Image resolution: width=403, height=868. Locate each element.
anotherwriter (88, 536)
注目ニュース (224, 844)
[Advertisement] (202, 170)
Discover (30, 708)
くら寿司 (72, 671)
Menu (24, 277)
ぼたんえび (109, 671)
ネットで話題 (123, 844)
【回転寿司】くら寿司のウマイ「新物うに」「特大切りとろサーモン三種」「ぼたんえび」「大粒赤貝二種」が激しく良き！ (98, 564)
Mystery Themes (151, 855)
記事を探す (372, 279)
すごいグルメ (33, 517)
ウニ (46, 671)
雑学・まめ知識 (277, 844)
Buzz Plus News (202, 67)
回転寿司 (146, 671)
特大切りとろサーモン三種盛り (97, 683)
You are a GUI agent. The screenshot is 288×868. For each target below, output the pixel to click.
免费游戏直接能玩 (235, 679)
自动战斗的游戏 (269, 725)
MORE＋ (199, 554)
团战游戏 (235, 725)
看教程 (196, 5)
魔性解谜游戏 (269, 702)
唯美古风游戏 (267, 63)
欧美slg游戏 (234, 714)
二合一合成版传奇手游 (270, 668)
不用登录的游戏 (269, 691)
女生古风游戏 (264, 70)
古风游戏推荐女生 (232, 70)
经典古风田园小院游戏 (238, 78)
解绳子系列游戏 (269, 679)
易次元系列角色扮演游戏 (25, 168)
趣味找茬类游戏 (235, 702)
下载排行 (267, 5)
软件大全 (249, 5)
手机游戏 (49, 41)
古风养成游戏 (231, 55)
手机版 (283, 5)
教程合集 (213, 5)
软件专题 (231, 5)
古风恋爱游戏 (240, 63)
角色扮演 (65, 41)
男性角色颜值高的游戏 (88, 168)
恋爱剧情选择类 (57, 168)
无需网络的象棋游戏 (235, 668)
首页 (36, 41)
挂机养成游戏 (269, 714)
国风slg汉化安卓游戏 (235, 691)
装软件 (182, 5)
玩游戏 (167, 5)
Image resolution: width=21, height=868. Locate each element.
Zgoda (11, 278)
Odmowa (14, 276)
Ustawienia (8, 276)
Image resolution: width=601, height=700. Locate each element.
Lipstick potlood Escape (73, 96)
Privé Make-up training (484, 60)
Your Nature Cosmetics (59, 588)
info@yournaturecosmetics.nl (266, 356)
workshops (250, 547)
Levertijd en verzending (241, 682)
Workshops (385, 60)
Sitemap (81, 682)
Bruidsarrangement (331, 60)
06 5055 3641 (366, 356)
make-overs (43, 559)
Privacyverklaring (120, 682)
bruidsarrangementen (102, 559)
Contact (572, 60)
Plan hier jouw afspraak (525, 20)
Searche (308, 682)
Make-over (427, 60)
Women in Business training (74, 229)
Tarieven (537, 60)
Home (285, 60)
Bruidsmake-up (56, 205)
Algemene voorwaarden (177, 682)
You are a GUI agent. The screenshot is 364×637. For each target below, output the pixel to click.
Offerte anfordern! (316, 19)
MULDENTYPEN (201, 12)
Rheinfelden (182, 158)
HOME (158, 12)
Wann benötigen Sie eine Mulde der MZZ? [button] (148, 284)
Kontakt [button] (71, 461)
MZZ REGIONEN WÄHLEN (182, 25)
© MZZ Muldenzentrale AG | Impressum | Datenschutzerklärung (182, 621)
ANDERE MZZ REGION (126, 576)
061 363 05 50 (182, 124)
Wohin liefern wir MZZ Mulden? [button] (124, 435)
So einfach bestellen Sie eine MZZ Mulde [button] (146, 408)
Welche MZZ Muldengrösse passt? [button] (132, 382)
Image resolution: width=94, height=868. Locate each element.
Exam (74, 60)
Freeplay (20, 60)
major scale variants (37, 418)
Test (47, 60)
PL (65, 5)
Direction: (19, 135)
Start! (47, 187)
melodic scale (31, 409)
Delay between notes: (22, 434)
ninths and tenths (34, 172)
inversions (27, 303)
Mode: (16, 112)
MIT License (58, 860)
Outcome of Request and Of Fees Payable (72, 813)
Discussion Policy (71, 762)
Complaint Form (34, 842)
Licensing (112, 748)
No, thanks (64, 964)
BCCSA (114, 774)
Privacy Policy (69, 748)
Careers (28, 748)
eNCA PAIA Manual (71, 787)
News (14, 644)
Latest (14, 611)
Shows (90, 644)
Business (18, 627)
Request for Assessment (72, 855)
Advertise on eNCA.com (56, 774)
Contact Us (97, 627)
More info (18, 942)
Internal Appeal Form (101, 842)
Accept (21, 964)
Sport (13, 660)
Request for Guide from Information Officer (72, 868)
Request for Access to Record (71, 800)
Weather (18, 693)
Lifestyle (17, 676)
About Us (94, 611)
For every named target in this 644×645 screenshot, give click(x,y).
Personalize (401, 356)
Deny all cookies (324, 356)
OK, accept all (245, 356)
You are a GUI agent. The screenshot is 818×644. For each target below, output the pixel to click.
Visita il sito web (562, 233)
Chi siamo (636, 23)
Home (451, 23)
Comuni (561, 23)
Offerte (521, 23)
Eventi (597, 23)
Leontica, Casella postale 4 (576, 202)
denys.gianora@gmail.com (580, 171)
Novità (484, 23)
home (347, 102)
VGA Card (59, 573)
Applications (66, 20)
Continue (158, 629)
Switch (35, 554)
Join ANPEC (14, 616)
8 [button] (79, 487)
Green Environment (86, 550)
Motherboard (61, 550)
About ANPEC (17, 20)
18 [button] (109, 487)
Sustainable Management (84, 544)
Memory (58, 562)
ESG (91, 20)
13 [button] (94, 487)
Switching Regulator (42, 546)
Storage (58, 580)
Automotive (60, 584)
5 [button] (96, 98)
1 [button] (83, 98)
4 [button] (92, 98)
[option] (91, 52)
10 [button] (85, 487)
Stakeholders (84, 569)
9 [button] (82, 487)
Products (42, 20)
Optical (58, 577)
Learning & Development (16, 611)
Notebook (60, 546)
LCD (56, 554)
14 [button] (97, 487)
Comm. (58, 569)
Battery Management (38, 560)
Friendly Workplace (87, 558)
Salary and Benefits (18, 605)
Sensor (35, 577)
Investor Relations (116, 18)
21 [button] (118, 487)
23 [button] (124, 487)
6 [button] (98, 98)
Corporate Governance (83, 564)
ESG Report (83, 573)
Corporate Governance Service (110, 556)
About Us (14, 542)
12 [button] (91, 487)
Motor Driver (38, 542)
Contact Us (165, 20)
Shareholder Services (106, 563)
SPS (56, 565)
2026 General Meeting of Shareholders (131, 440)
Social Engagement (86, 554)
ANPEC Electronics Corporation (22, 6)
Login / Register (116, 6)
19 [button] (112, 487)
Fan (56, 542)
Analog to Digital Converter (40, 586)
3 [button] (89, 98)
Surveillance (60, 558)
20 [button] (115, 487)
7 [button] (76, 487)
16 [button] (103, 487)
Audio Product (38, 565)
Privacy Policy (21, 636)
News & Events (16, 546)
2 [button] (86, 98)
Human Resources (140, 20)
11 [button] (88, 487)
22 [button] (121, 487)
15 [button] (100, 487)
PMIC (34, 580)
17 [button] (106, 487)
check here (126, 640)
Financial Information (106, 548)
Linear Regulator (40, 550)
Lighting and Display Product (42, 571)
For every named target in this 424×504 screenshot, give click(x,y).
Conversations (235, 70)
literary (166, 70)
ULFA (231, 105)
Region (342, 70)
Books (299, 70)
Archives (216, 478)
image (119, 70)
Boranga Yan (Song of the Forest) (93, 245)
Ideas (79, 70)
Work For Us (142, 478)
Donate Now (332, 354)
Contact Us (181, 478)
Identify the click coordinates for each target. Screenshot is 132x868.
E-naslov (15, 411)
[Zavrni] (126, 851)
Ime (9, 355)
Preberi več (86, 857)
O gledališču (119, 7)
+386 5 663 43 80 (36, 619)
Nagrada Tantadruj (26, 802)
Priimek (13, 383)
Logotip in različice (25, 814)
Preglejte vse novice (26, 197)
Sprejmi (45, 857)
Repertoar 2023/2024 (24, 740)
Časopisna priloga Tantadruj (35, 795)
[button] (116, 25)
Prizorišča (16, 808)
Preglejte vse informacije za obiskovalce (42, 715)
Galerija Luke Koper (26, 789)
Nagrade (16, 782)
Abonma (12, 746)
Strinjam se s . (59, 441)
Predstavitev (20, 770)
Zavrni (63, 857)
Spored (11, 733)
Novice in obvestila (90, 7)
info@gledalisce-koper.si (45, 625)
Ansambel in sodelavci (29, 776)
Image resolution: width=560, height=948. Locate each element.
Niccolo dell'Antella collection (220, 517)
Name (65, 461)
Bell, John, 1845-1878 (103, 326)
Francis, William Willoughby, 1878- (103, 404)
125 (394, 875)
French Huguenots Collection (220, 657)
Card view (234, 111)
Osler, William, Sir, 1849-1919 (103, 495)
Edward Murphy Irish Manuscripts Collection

### [Short problem]
Print every line of the items, unchanged, from the start of the items through the line containing "Mystery Themes (151, 855)".

### [Written answer]
Image resolution: width=403, height=868. Locate each element.
anotherwriter (88, 536)
注目ニュース (224, 844)
[Advertisement] (202, 170)
Discover (30, 708)
くら寿司 (72, 671)
Menu (24, 277)
ぼたんえび (109, 671)
ネットで話題 (123, 844)
【回転寿司】くら寿司のウマイ「新物うに」「特大切りとろサーモン三種」「ぼたんえび」「大粒赤貝二種」が激しく良き！ (98, 564)
Mystery Themes (151, 855)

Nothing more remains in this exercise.